One day, a group of attractive young humans is sent out from their walled city to collect medicine.  This happens to coincide with a hunting excursion R, Marcus and some other zombies are making.   R's group attacks the attractive young humans; R eats Perry (Dave Franco) and absorbs his memories, immediately falling in love with Perry's girlfriend Julie.  R saves Julie from the rest of the zombies, secreting her back in his secret hideout, and over the next couple of days she segues from frightened captive to friend.  Their burgeoning relationship sparks something in R and he begins to change physiologically; more importantly, it sparks a change in the other non-bonie zombies.

Let's get one thing straight: despite the zombies and the occasional brain-eating, this movie is not remotely scary.  Nicholas Hoult is far too pretty - even with blood and brains drooling out of his mouth - to be a convincing zombie, but his expressions and mannerisms are pretty good.  The more frightening part of the whole flick: John Malkovic ... who is just playing a human, Julie's father.

Apparently this little movie was based on a book - maybe I'll check it out.  In the meantime, Warm Bodies is a decent little zom-rom, but certainly not any sort of a horror movie.

Monday, October 6, 2014

Fifth Annual FMS Scarelicious October Movie Series #2: The Cabin in the Woods

Okay, so this one is sort of a cheat because it's like the fourth time I've watched The Cabin in the Woods.  It's the only horror movie I own.  But it is just so good and has everything you could possibly want.  A creepy cabin in the woods.  Pretty college kids, including an athlete, a scholar, a nerd, a sexpot and a "virgin."  Drinking.  Drugs.  Sex.  Girls in bikinis.  Conspiracy theories.  Latin incantations.  A zombie redneck torture family.  Beheadings and stabbings.  Running screaming through the woods.  Every monster ever.  Sigourney Weaver.  I mean, why wouldn't I watch that again and again?

Thursday, October 2, 2014

Fifth Annual FMS Scarelicious October Movie Series #1: Candyman

By all accounts ( and by all accounts I mean Final Girl and her devotees), 1992's Candyman is an under-appreciated classic.  The music is elegant and creepy; the gorgeous Virginia Madsen carries the flick and does a great job of it; and Tony Todd is an ominous, looming presence.  Plus bees!

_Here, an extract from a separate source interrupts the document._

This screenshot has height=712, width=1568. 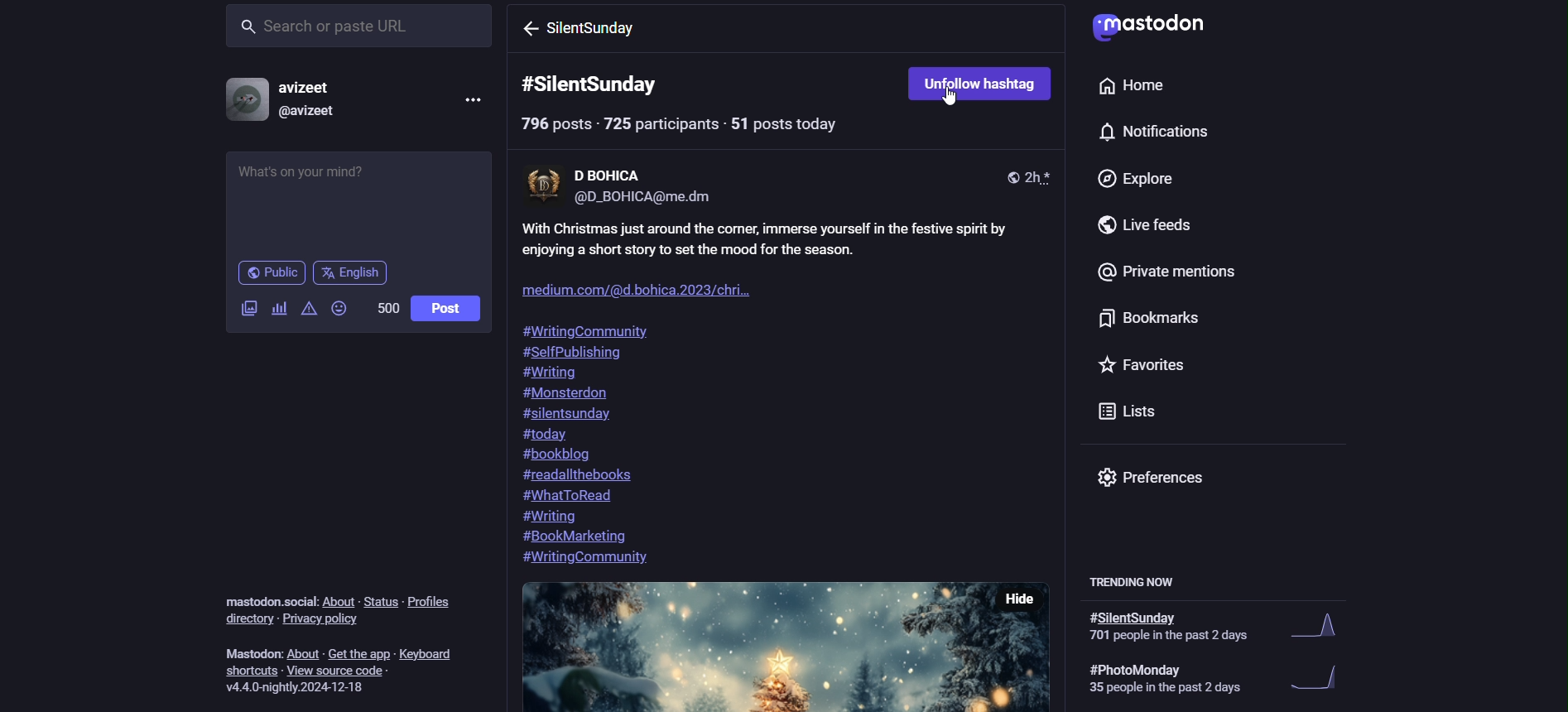 I want to click on home, so click(x=1125, y=85).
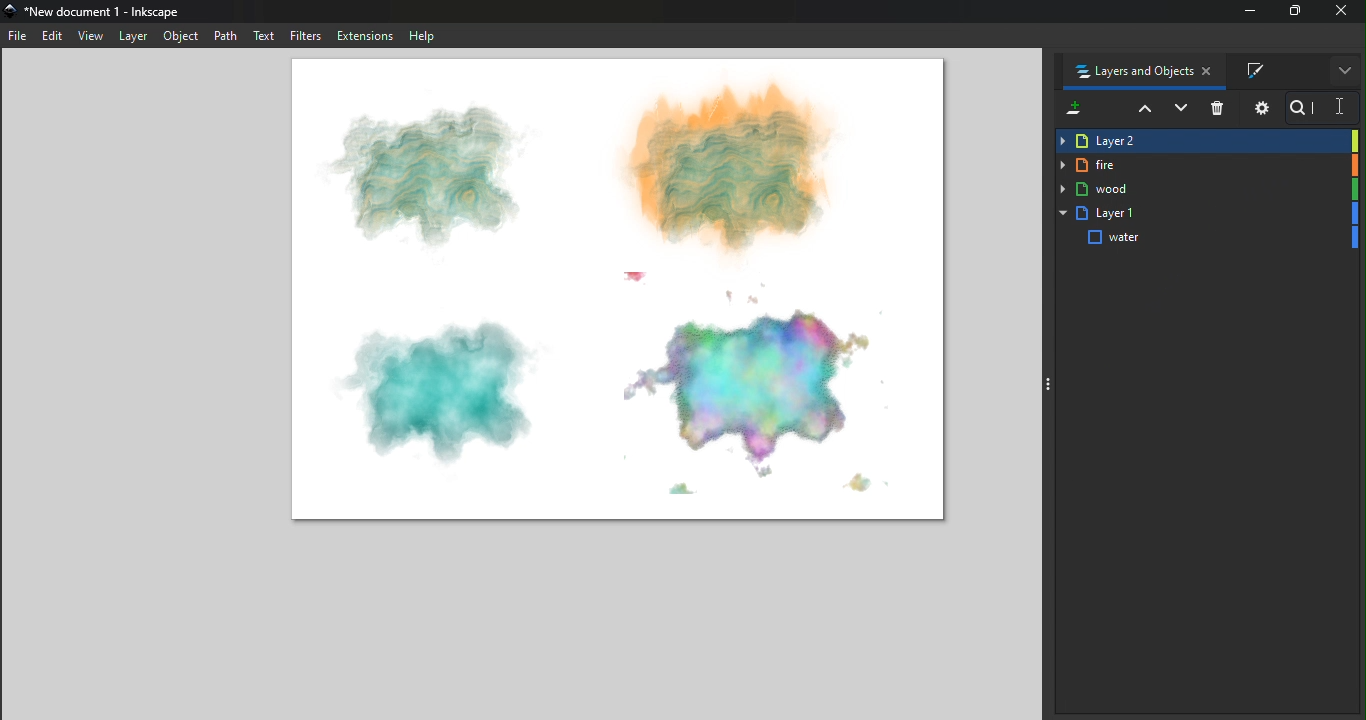 The width and height of the screenshot is (1366, 720). Describe the element at coordinates (1294, 10) in the screenshot. I see `Maximize` at that location.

Helen (Madsen) is a graduate student at the University of Illinois, writing her thesis on urban legends and modern folklore.  She learns about the legend of Candyman, the son of a freed slave who dared to love a white girl.  Her outraged relatives cut Candyman's hand off for the audacity, then arranged for stung him to death by bees, then burned his corpse in a bonfire.  Now, at one of the projects, gory murders are being pinned on Candyman - the legend coming to life, according to the locals.  Helen goes to the projects to investigate, befriends a young single mom, then gets herself beaten by some gang members.  Oh, and she inadvertently summoned Candyman - by staring into a mirror and repeating his name five times, because she didn't believe anything would happen - who starts to rampage and frames Helen for the crimes.  In Tony Todd's glorious, booming voice, Candyman tells Helen that her investigation had weakened his congregation's belief in him, so he had to come forth and kill to re-establish his power over the project's inhabitants.

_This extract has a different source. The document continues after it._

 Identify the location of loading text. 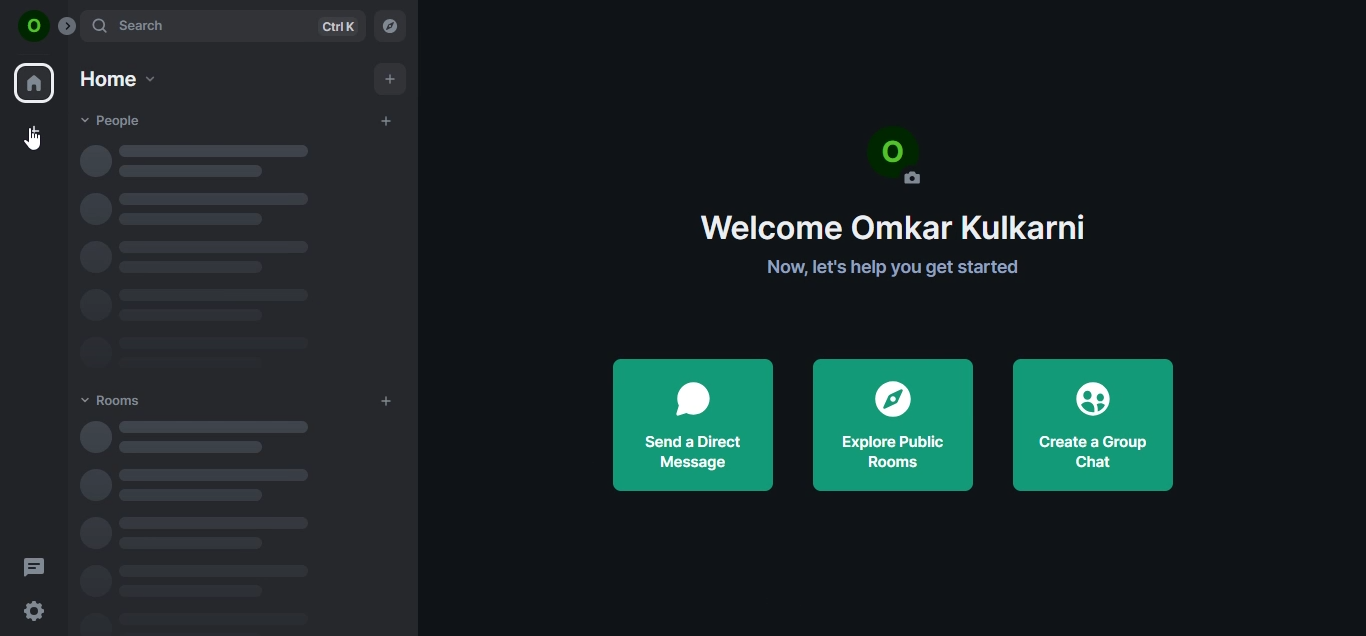
(187, 247).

I am Rumor.  It is a blessed condition ... to live in other people's dreams but not to have to be.

Candyman is a little dated but holds up well.  It is genuinely scary; I watched a bunch of the movie through my fingers as the tension built around Helen's poor choices.  While the actual violence takes place off-screen, we get to see plenty of blood in the aftermath.  I should give a special shout-out to the scene where Tony Todd and Virginia Madsen let bees climb all over their faces, including in their mouths.  Those sure looked like real bees - yikes!

I had no expectations whatsoever going into Candyman and I was pleasantly surprised by how good it was and how much I liked it.  Not too many people have seen this movie when compared to the classic horror movies like Halloween, Nightmare on Elm Street, Friday the 13th, etc., but if you're in the mood for something on the vintage side, Candyman is well worth your time.